I was too far along for fake etiquette. 'And I would imagine the settlement was... substantial.'
"Oh yeah, it was six figures," he chuckled good-naturedly.
He was a good, almost careless, driver. I remember the truck shooting under a freeway overpass into the sunlight, through a curve, as he talked to me. He didn't look at the road very often, the truck steering itself.
"I got a house down in Florida, I got a jet-ski for each of my boys--" there was no urgency to what he said, shrugging, "--new truck."
He chuckled again to himself, soft and surprised. Jim and I looked at each other. Where do we put our quarter in, goddammit? Lawsuit, society, stranger than para dice--
'So how come you're still driving?'
He said, casual, "I enjoy it. Got my own truck... it gives me something to do." Professor Mark Twain, won't you explain, he's hurting my brain--
'And your ankle?' I waved at his feet working the pedals.
He pulled his heel off the floor a little bit and flexed his toe up and down an inch or two. "Ah, it's all fucked up still," he said gently, smiling, changing lanes, smiling again, jamming his welded foot onto the clutch.
The truck hummed along the newly paved freeway, smooth as a puddle. The the wind caught my bike just wrong, though, and my heart stopped, brilliant lizard green, hanging off the truck by its tires, sideways, levered against the shiny tow mount.
'Hey!' I said, but the truck was already pulling over. I streaked out, leaving the door swinging. I was too grateful, lucky, drained, unlucky, to complain, argue, think, anything but lock the bike to the tow mount.

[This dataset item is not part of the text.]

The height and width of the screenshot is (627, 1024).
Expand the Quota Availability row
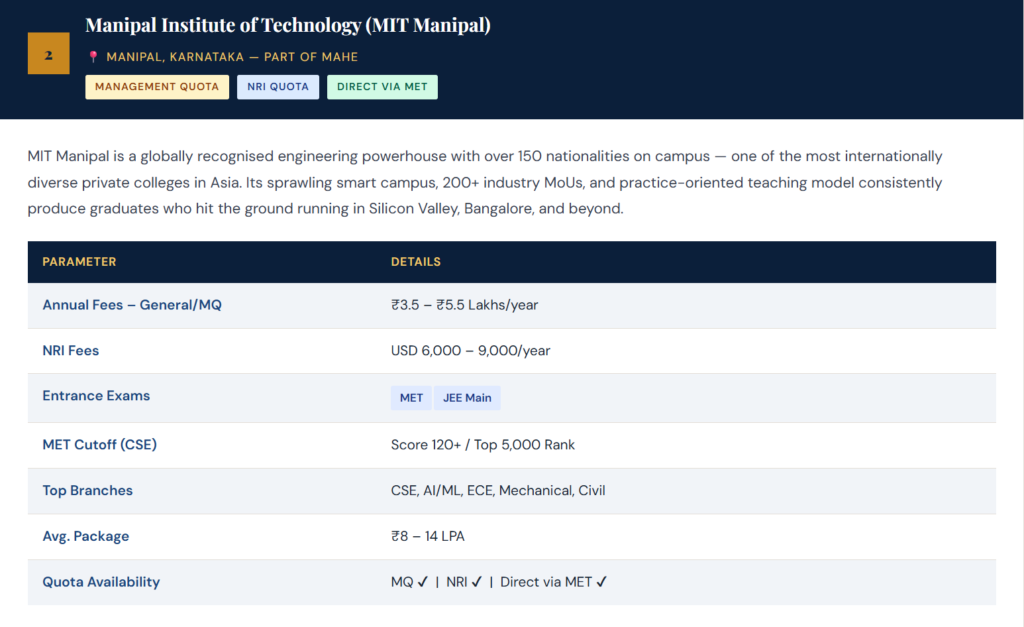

"It's okay?" he asked, hesitant. I was the one who wedged it, so there really wasn't anything too harsh I could say.
'Yeah, I guess I should have chained it.' To think, too tired.
The rest of the minutes in the truck were quiet, the near-death of my beloved green bike swallowed by the driver's innocent, happily absurd surreality, my jealousy streaked by virulent awe at the endless insanity I had been chosen to glimpse, his luck juxtaposed to mine like the unflinching thud of a cosmic hammer down on a phallus, an oversized thumb.
The driver towed us to a big garage at the edge of an immense shopping mall parking lot, right at the exit off US-23. Jim went inside the building to pay the driver, and I tilted my face up at the columns of stretched-out clouds, so sky blue chill, unfairly far away.
Jim walked back outside, and the sun bleached the asphalt between us.
"He only charged us forty," he told me.
Stunned, you just can't hold it against some people.
'Hey, that's cool,' I said, faint as ever.